Lessons Learned Along the Way
The journey wasn't without its learning moments. Here are some key insights:
First, cold starts are a real consideration. Just like with any serverless platform, the first request after scaling from zero takes longer. I've addressed this by setting appropriate activation thresholds for critical services.
Secondly, scaling stateful workloads can be a tricky endeavour! While I've managed to find success in getting them to scale down to zero, it definitely required some thoughtful tweaking along the way. The key was ensuring that my data remained safe and sound even when the workloads powered back down.

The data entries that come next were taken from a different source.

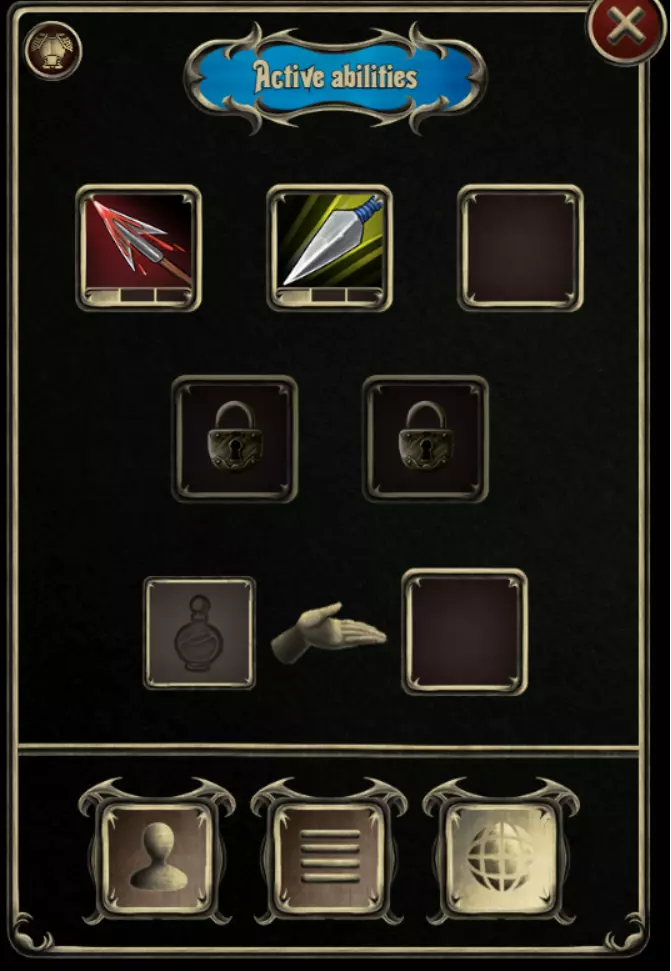The image size is (671, 971).
Task: Open the round emblem icon in top-left corner
Action: [x=53, y=50]
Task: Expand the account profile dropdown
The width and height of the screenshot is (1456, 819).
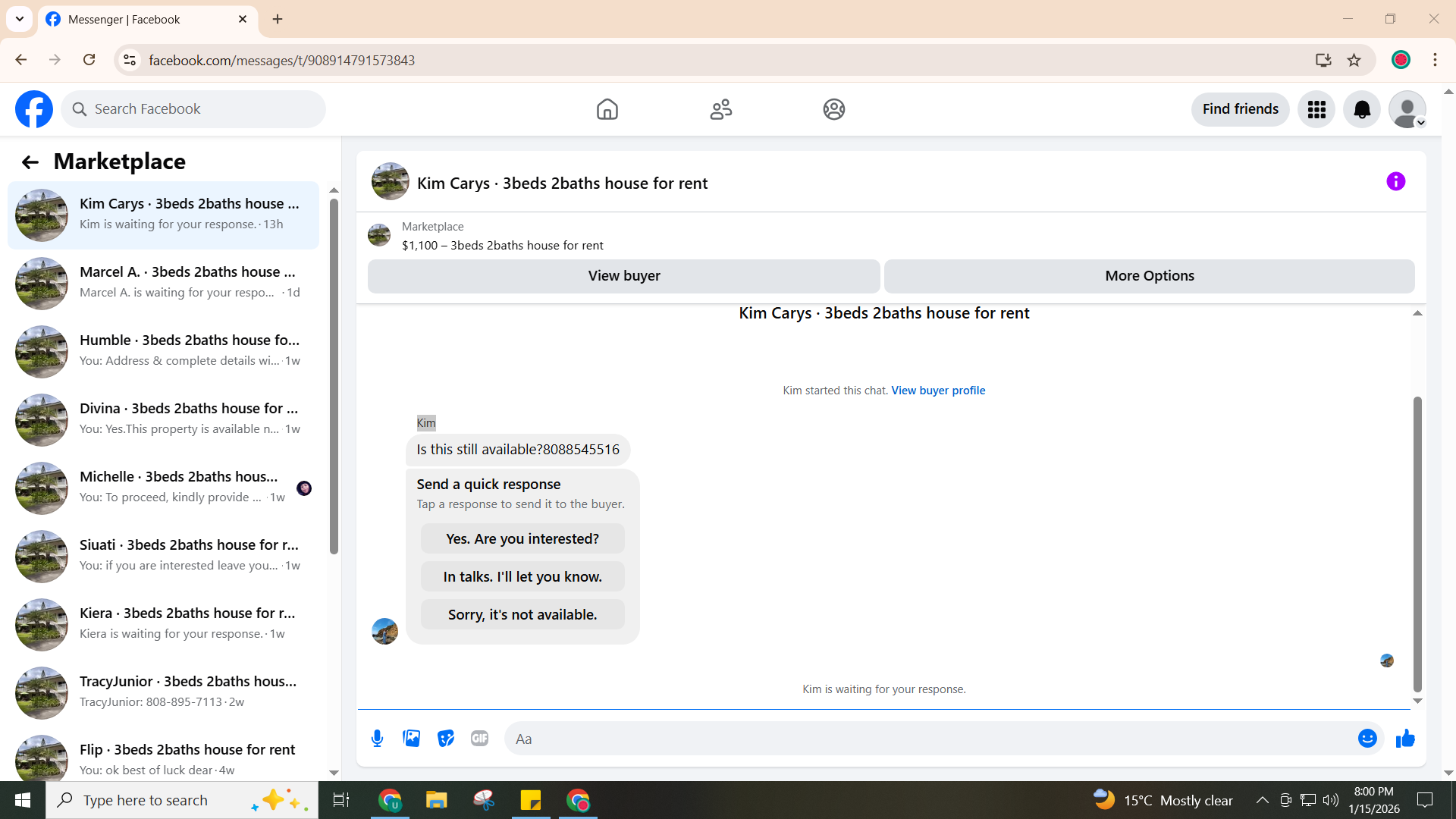Action: (x=1407, y=109)
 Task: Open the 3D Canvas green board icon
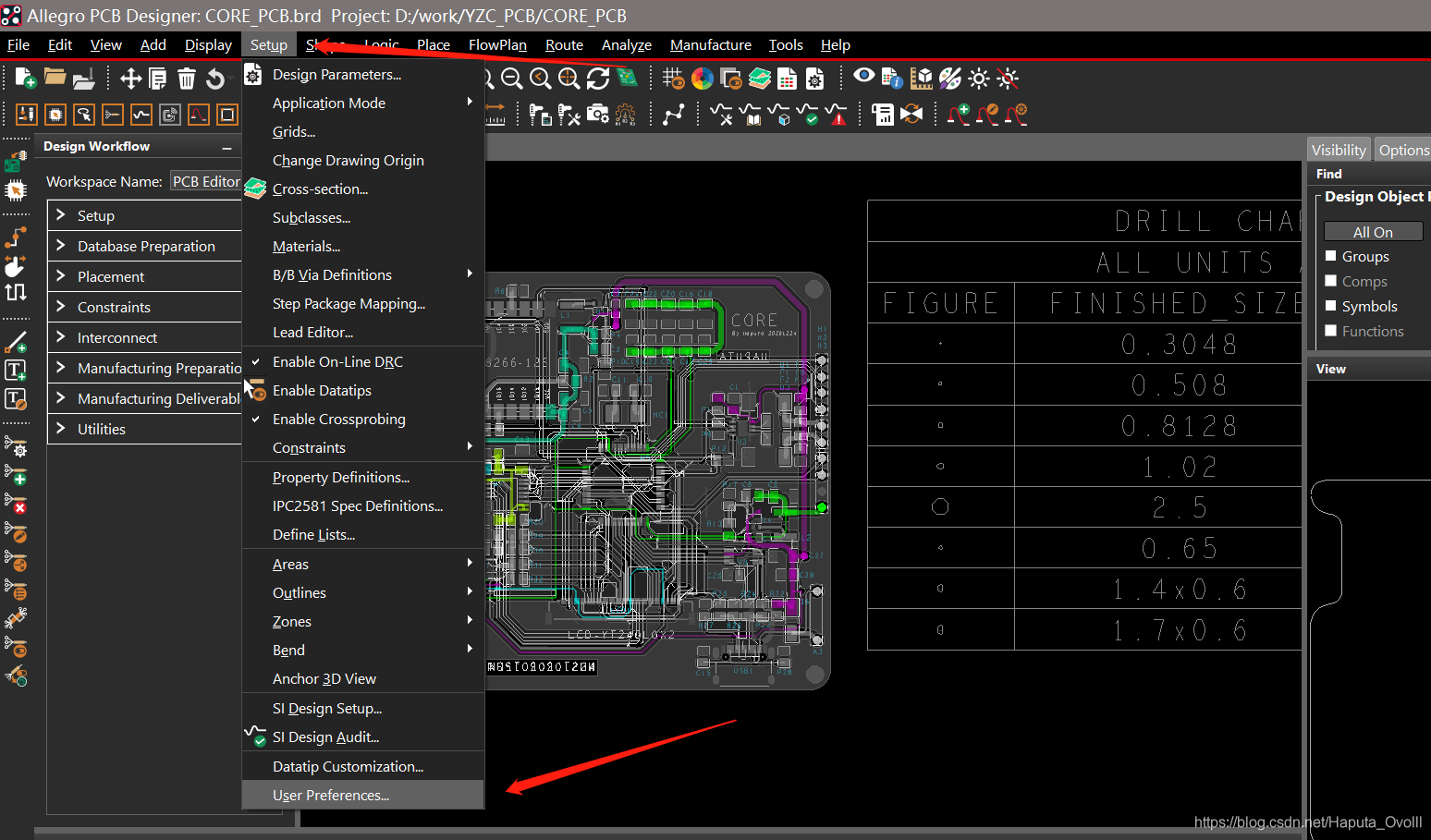click(x=628, y=79)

It’s all about striking the right balance between efficiency and data integrity— and with a bit of careful implementation, it’s definitely achievable!
Beyond Basic HTTP Scaling
What makes KEDA particularly powerful is its ability to handle complex scaling scenarios. I've experimented with combining HTTP triggers with other metrics:
apiVersion: keda.sh/v1alpha1
kind: ScaledObject
metadata:
name: advanced-scaler
spec:
triggers:
- type: http
metadata:
requestsPerSecond: "10"
- type: cpu
metadata:
type: Utilization
value: "60"
This setup ensures that scaling decisions consider both incoming traffic and resource utilization, providing more nuanced control over the scaling behaviour.
Conclusion
Implementing KEDA for HTTP workloads has transformed how I think about resource utilization in my Kubernetes cluster. It's bridged the gap between traditional Kubernetes deployments and serverless architectures, offering the best of both worlds: the flexibility and control of Kubernetes with the efficiency of serverless.

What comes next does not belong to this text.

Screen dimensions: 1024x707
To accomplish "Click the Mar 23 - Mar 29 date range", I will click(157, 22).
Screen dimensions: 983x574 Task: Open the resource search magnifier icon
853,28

I like this approach to Knative because it feels more straightforward and doesn’t introduce a whole serverless framework like Knative does. While Knative is definitely a powerful option, many of its features go unused in most setups. That’s why I generally lean towards Keda, as it offers a more modular and flexible solution.
I highly recommend exploring KEDA for anyone running HTTP workloads on Kubernetes, especially in development or testing environments.